Ou o cinema japonês. Kurosawa. Prepare-se para conviver por três horas com a ordem bélica do antigo Império do sol nascente. Batalhas, disputas mil. Mas com a assinatura de gênio.

Ou o cinema italiano. Depois do neorealismo de Rosselini, a neoalegria de Roberto Benigni. Acostume-se com o gestual. O italiano fala com as mãos. Quase em prece, nas ruas romanas, que são museus a céu aberto. Refletindo cenários ressurgentes. Mas com indomáveis artistas.

Ou o cinema americano. Que, depois da Segunda Guerra Mundial, virou emblema do soft power. A sedução vinha com o decote de Marilyn Monroe ou os olhos verdes de Ava Gardner. Com a elegância estridente de Clark Gable ou as nuances misteriosas de Humphrey Bogart. Uma concepção artística, esmerilhada em fino estilo, incentivada pelo sentimento de vitória e conquista. Um povo afortunado. Cujos ricaços sabem apadrinhar a cultura.

No Brasil, o cinema mostrou sua face mais viva no otimismo que permeou a era JK. Não era um otimismo vão. Era uma vivência real. Uma época assentada em fatos, em valores. A democracia era compartilhada por uma política de talentos que iam de Barbosa Lima Sobrinho a Afonso Arinos.
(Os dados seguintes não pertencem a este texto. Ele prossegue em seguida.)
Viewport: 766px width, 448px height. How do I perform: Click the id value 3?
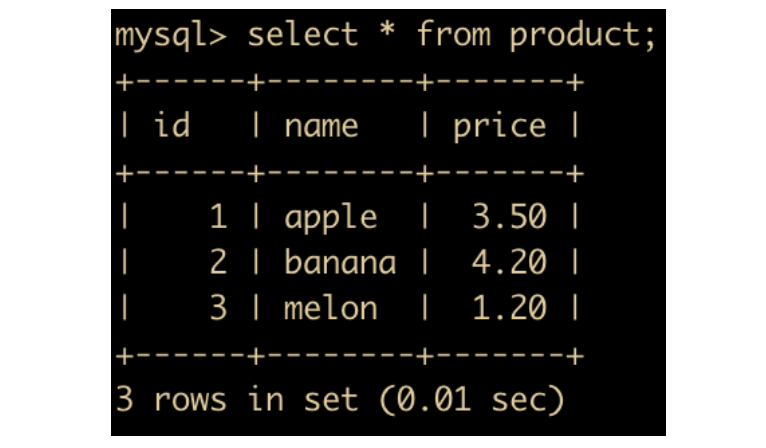click(x=218, y=308)
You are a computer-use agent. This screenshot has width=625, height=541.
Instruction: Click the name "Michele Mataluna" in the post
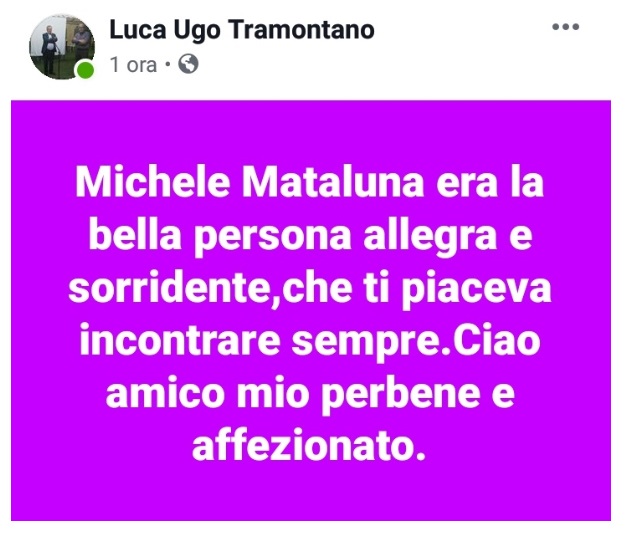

A economia recebia investimentos para instalar a indústria automotiva.

Era como se os fados estivessem construindo uma moldura para que nascesse o Cinema Novo, inaugurado por Glauber Rocha. E crescesse a Bossa Nova, segredada por João Gilberto, Nara Leão e amplificada por Tom Jobim.

É isto que quero dizer: para fazer cinema, dos bons, é preciso ambiente propício. É preciso alma. É preciso que a nação esteja prenhe de criatividade. Esteja grávida de bonitezas.

É o que o México está fazendo. Mesmo acossado. O país consegue enfrentar os desafios políticos com institucionalidade. Sem populismos. Sem fundamentalismos.

Daí, surgem as condições facilitadoras para a produção da arte, da beleza. O Oscar mexicano é uma invenção de talento criativo. Cujo estímulo está no suor, na crença e no respeito dos mexicanos. A eles próprios.